Auf der Flucht im eigenen Land

Es ist ein fast vergessener Konflikt – aber auch innerhalb der Ukraine sind Millionen Menschen auf der Flucht

Es herrscht Krieg in Europa. Als Russland im April 2014 die Krim annektierte, war der Aufschrei groß,  inzwischen berichten nur wenige ausländische Medien. Prorussische Milizen und ukrainische Soldaten bekämpfen sich im ­Osten der Ukraine. Die etwa 500 Kilometer lange Frontlinie zieht sich auch durch ­Wohngebiete. 9500 Menschen starben, 2,3 Millionen wurden vertrieben.

Die Diakonie Katastrophenhilfe im Einsatz in der Ukraine
Die Diakonie Katastrophenhilfe im Einsatz in der Ukraine.

„Als die Leute ihre Häuser verließen, dachten sie, dass sie in ein oder zwei Wochen wieder zurückkehren könnten“, sagt Tetiana Basyuk von der ukrainischen Hilfsorganisa­tion Child Well-Being Fund. Doch da sich der Konflikt hinzieht, sind innerhalb der Ukraine immer noch 1,6 Millionen Menschen auf der Flucht. Sie wohnen bei Verwandten, hilfs­bereiten Privatpersonen und in Notunterkünften, und es fehle an allem, sagt Tetiana Basyuk: Kochgeschirr, Bettwäsche, Möbel, warme Kleidung für den Winter.
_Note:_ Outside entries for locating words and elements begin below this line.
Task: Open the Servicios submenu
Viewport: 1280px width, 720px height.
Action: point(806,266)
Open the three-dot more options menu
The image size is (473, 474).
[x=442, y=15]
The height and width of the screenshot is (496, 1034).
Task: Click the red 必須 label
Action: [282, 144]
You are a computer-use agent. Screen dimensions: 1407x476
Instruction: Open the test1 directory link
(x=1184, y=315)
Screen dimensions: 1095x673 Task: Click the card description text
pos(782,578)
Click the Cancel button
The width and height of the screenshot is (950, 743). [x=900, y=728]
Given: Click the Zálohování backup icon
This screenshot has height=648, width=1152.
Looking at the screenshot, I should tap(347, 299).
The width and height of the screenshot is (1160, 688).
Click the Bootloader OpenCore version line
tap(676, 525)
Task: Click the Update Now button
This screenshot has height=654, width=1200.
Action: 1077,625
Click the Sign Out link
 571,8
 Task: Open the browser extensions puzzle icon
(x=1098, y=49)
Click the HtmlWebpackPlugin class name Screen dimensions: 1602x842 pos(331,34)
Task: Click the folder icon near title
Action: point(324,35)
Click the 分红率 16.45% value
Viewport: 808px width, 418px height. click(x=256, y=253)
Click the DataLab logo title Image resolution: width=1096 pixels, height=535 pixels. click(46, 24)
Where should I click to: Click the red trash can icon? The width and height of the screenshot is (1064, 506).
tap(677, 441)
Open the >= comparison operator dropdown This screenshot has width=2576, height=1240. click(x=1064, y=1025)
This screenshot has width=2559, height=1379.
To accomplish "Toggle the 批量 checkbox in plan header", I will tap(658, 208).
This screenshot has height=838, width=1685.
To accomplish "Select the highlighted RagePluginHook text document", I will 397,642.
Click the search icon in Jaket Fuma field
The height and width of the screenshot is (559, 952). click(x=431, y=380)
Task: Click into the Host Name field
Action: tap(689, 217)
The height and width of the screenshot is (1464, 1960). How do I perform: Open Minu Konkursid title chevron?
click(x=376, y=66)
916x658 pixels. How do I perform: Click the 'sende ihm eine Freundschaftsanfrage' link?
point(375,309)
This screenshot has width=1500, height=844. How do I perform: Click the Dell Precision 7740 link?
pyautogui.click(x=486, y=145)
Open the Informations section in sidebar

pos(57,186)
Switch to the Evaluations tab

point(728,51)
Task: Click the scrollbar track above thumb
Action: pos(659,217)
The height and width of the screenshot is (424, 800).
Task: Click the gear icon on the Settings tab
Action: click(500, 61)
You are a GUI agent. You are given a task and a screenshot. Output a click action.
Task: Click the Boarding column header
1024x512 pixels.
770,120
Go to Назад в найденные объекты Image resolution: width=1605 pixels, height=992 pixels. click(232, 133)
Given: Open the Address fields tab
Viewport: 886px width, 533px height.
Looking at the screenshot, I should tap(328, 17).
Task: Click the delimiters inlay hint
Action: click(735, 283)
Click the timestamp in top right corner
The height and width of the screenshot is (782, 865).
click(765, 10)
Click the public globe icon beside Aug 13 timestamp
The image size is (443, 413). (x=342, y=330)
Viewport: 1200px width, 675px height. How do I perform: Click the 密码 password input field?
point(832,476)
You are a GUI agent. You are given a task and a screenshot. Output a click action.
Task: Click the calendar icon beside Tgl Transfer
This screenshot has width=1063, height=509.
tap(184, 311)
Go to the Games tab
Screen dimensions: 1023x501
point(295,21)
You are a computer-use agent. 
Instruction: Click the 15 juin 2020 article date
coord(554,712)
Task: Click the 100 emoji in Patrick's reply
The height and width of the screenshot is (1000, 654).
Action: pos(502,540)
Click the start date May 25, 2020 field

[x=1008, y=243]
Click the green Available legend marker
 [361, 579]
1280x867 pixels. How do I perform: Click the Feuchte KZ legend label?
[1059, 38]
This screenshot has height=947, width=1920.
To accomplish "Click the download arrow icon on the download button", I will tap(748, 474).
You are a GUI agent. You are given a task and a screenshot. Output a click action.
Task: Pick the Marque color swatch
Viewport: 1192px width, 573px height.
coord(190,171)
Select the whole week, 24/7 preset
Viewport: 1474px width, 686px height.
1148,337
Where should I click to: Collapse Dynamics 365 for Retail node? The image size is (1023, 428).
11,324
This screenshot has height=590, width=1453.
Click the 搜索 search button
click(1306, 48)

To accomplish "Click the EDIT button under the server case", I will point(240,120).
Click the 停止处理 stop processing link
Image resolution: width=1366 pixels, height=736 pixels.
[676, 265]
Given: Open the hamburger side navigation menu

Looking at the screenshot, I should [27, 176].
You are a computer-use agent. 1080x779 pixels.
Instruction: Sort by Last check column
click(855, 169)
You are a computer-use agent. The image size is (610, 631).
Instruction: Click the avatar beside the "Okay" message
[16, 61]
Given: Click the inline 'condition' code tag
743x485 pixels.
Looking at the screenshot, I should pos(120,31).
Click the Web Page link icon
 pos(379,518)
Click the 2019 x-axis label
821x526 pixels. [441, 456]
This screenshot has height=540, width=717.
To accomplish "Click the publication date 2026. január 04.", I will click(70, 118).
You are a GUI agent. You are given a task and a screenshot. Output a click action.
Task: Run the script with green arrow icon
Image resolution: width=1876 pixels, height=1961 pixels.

Temperaturen von minus 20 Grad sind nicht ungewöhnlich, viele Notunterkünfte aber schlecht isoliert und ohne Heizung.

Interview mit der Ukraine-Referentin der Diakonie Katastrophenhilfe

Die Diakonie Katastrophen­hilfe arbeitet in der Ukraine mit dem Child Well-Being Fund und zwei lokalen Hilfsvereinen zusammen, die Flüchtlinge ­sowie Bedürftige, die noch im Kampfgebiet leben, unterstützen, auch psychologisch. Annette Wiebe, Ukraine-Referen­tin der Diakonie Katastrophenhilfe, spricht im Kurzinterview über die aktuelle Lage.

Sie geben an die Bedürftigen Geldkarten aus. Wie funktioniert das?

Annette Wiebe: Die elektronische Karte wird jeden Monat aufgeladen. Der Betrag hängt von der Größe der Familie ab: pro Person umgerechnet 23 Euro. Zurzeit nutzen 8200 Menschen in Dnipropetrowsk, Charkiw und Donezk die Geldkarte.

Wo können sie damit einkaufen?

Wiebe: Sie können bei einer großen Kaufhauskette so gut wie alles kaufen: Lebensmittel, Alltagsgegenstände, Kleidung. Alkohol und ­Zigaretten sind ausgenommen.

Sind Geldkarten besser als Hilfspakete?

Wiebe: Ja, denn die Menschen erhalten Entscheidungsfreiheit und können genau das be­sorgen, was sie brauchen: Schuhe in der richtigen Größe, fehlende Schulhefte für die Kinder. Die Logistik ist nicht so aufwendig. Und: Es stärkt die lokalen Märkte. Wir setzen die Karten auch in anderen Ländern ein, etwa im Irak, in Kenia oder in der Türkei.